Saturday, August 8, 2015

Queens County Revisited: The 1970's (34)

Barry was a mixed bag culturally and politically in the 1970's. On the one hand, he was the son of a retired New York City cop who, also being a hard-core Zionist, had moved to Palestine/Israel a few years after the Israeli government's military victory in its June 1967 war--despite being born in either Europe or the United States rather than in Palestine--following his retirement from the NYPD. On the other hand, Barry was somewhat counter-cultural in his lifestyle, had not supported the U.S. government's military intervention in Vietnam in the 1960's, played the guitar well enough to have performed at some Zionist-sponsored coffeehouses in Queens and in Tel Aviv during the late 1960's and early 1970's and smoked pot. In addition, he also preferred to get his survival bread by doing blue-collar work during the day as a delivery truck driver in Queens who did not have to dress up each day--rather than by trying to get some white collar job in some Manhattan office building in which he'd have to dress up in a suit and tie each workday and be stuck inside a 9-to-5 office cubicle.

Like me, Barry's childhood had been spent growing up in a Queens neighborhood in which most families were of Jewish religious background. But unlike me, Barry had not lived in the Midwest during his teenage years. And practically nobody who grew up during the 1950's and early 1960's in a Queens neighborhood in which most families were of Jewish religious background had fathers who were cops, since--for historical reasons--people of Jewish religious background in New York City tended to see NYPD cops (who were then mostly white men who were Irish-Americans or Irish immigrants in background), as either men who held low-status, unattractive--but necessary--jobs or as agents of oppression.

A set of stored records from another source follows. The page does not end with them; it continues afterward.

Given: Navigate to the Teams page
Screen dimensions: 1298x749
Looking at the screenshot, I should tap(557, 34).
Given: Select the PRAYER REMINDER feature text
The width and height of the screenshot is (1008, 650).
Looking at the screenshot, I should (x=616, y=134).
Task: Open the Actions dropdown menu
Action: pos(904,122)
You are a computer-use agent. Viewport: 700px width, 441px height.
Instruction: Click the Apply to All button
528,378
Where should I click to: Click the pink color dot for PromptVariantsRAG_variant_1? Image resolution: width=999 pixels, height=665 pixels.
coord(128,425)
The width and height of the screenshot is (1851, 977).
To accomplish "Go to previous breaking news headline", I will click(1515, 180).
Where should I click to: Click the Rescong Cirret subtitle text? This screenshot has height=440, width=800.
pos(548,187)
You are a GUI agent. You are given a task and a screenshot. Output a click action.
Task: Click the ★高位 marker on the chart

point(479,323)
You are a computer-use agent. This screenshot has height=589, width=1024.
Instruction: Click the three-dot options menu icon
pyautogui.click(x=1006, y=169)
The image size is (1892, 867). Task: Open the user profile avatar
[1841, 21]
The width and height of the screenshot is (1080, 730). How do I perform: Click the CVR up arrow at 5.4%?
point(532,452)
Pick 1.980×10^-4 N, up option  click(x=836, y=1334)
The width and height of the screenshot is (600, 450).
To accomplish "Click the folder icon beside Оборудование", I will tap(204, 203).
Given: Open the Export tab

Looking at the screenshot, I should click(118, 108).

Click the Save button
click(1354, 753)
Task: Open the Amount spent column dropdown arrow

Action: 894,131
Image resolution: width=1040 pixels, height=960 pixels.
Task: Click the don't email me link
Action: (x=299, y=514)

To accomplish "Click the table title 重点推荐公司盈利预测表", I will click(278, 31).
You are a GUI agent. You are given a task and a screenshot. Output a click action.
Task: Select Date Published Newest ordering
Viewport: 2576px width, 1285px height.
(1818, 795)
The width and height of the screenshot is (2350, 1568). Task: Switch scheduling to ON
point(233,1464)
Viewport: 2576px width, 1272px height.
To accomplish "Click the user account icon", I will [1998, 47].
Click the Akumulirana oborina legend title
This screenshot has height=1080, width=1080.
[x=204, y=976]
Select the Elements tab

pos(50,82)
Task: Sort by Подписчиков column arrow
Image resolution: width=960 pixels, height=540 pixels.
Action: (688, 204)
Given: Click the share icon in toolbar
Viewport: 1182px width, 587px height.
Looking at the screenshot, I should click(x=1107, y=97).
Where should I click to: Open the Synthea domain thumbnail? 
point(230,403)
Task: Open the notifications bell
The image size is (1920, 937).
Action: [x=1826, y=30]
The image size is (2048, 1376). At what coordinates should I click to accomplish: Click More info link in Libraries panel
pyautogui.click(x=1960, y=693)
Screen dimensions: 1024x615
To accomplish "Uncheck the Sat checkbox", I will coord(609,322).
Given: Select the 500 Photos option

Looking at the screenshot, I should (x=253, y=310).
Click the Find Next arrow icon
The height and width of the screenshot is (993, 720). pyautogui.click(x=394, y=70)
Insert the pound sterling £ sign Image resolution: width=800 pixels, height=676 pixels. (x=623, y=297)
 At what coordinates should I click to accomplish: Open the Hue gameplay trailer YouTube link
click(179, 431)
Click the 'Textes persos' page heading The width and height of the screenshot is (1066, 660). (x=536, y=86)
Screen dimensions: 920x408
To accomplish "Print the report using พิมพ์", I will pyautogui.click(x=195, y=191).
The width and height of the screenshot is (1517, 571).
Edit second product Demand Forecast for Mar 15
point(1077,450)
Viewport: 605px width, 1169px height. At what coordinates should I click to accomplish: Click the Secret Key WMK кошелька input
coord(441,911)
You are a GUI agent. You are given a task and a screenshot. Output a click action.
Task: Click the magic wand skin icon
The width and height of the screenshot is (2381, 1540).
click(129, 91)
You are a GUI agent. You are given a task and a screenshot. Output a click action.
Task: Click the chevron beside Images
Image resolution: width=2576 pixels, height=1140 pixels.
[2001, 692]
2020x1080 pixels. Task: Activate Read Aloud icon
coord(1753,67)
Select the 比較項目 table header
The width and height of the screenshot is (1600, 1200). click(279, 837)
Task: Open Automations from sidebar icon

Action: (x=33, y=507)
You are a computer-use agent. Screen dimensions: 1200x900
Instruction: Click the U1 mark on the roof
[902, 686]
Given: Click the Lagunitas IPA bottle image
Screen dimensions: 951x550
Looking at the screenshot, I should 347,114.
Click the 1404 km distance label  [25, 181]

Because his father was also a hard-core Zionist, Barry--unlike me--had apparently gone to Zionist day camps or Zionist sleep-away camps (rather than to non-Zionist Boy Scout sleep-away camps like I had), as a child. And during his teenage years Barry had, during his after-school weekday hours and weekends, been involved in some Zionist teenage groups in Queens.

So by the time Barry enrolled as a commuter student in Queens College in the late 1960's, he already was part of some social network of Zionist teenagers from which he obtained what he described in the 1970's as "his bull pen" of "chicks;" who apparently were often initially attracted to him after they heard him play his guitar and sing Israeli folk songs or covers of 1960's folk and pop songs at Zionist-sponsored social gatherings or coffeehouses.